Cervical Cancer Staging

Win the Fight Against Cervical Cancer!



Cervical Cancer Staging

If the biopsy shows that you have cancer, your doctor will do a thorough pelvic exam and may remove additional tissue to learn the extent (stage) of your disease. The stage tells whether the tumor has invaded nearby tissues, whether the cancer has spread and, if so, to what parts of the body.

These are the stages of cervical cancer staging:

Stage 0: The cancer is found only in the top layer of cells in the tissue that lines the cervix. Stage 0 is also called carcinoma in situ.

Stage I: The cancer has invaded the cervix beneath the top layer of cells. It is found only in the cervix.

Stage II: The cancer extends beyond the cervix into nearby tissues. It extends to the upper part of the vagina. The cancer does not invade the lower third of the vagina or the pelvic wall (the lining of the part of the body between the hips).

Stage III: The cancer extends to the lower part of the vagina. It also may have spread to the pelvic wall and nearby lymph nodes.

Stage IV: The cancer has spread to the bladder, rectum, or other parts of the body.

Recurrent cancer: The cancer was treated, but has returned after a period of time during which it could not be detected. The cancer may show up again in the cervix or in other parts of the body.

To learn the extent of disease and suggest a course of treatment, the doctor may order some of the following tests:

Chest x-rays: X-rays often can show whether cancer has spread to the lungs.

CT scan: An x-ray machine linked to a computer takes a series of detailed pictures of your organs. You may receive contrast material by injection in your arm or hand, by mouth, or by enema. (Some people are allergic to contrast materials that contain iodine. Tell your doctor or nurse if you have allergies.) The contrast material makes abnormal areas easier to see. A tumor in the liver, lungs, or elsewhere in the body can show up on the CT scan.
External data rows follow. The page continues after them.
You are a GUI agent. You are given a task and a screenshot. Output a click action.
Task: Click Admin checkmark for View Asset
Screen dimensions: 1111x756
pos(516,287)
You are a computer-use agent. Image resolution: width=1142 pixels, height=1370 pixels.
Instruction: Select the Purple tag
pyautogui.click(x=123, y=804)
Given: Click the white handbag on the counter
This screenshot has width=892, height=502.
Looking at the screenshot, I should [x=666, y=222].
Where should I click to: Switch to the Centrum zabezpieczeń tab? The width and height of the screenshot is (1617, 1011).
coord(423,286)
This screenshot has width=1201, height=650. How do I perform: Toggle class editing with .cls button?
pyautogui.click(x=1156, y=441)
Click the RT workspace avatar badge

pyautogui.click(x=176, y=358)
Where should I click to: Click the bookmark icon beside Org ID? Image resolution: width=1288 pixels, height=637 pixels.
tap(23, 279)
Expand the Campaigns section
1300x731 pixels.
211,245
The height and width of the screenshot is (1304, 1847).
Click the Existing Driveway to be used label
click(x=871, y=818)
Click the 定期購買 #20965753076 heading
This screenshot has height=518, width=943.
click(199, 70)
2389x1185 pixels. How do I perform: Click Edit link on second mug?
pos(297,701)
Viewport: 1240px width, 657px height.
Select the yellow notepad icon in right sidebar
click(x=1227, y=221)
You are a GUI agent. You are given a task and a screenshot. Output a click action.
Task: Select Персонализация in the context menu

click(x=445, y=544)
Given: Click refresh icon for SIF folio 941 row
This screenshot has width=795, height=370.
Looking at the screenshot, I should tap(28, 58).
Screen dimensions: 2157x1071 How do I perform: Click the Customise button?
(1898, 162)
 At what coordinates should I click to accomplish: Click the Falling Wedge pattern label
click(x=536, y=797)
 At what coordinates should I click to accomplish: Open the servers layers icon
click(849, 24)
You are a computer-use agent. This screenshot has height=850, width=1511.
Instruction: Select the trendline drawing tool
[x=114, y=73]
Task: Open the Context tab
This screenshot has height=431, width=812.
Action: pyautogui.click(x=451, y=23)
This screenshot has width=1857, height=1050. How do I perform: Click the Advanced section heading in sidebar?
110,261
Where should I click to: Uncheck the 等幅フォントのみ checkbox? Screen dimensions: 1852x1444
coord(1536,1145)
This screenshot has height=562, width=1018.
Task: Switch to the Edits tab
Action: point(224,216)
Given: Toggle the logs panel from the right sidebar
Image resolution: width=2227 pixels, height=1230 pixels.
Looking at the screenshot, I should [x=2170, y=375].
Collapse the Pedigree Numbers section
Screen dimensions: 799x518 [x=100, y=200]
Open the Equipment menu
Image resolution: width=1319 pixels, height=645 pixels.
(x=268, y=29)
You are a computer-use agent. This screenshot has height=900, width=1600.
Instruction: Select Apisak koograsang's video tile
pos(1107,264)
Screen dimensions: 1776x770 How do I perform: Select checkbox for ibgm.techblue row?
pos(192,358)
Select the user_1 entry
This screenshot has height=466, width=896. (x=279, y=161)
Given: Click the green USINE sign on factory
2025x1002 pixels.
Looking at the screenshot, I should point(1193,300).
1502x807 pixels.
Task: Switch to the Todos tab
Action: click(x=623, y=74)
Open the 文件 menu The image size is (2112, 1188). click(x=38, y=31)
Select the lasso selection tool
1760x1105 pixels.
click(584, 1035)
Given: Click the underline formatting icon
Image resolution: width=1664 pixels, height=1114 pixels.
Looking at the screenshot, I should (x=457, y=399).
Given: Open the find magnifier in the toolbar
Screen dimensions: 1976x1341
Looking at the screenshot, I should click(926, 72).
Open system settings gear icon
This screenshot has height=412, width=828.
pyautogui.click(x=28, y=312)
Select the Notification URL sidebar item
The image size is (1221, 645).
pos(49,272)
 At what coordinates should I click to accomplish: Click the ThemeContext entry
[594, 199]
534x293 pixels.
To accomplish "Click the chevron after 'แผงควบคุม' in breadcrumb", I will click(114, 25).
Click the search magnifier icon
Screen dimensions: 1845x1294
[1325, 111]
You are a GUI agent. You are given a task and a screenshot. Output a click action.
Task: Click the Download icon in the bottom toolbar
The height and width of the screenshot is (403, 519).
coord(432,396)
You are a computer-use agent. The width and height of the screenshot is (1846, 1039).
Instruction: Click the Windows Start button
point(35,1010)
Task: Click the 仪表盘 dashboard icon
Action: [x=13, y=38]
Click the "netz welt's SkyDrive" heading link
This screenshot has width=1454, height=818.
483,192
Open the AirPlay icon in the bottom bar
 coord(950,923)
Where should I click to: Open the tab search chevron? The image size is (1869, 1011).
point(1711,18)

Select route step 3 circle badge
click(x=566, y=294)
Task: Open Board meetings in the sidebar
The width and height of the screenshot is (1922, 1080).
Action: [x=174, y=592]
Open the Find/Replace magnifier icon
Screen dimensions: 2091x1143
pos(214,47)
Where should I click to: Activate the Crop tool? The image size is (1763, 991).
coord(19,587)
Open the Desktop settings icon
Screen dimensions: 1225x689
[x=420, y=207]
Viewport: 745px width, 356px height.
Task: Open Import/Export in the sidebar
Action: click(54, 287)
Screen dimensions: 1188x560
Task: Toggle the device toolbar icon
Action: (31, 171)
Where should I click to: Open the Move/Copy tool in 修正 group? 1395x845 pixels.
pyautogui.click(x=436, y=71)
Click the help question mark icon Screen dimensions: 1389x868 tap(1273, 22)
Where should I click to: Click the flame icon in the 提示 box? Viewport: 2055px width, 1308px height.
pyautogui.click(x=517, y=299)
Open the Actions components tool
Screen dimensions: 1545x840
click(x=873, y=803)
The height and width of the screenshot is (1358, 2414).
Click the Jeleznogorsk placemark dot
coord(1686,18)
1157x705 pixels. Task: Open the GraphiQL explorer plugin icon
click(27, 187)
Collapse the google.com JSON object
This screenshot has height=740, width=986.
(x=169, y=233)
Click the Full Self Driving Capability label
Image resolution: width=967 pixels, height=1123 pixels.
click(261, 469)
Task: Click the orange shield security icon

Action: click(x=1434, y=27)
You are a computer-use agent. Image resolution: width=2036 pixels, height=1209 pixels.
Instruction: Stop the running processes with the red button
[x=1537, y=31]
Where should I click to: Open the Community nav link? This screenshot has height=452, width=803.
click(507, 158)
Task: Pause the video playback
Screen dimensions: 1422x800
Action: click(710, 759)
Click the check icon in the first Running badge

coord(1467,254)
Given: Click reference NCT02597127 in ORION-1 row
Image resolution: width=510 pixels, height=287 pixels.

MRI: A powerful magnet linked to a computer is used to make detailed pictures of your pelvis and abdomen. The doctor can view these pictures on a monitor and can print them on film. An MRI can show whether cancer has spread. Sometimes contrast material makes abnormal areas show up more clearly on the picture.

Ultrasound: An ultrasound device is held against the abdomen or inserted into the vagina. The device sends out sound waves that people cannot hear. The waves bounce off the cervix and nearby tissues, and a computer uses the echoes to create a picture. Tumors may produce echoes that are different from the echoes made by healthy tissues. The picture can show whether cancer has spread.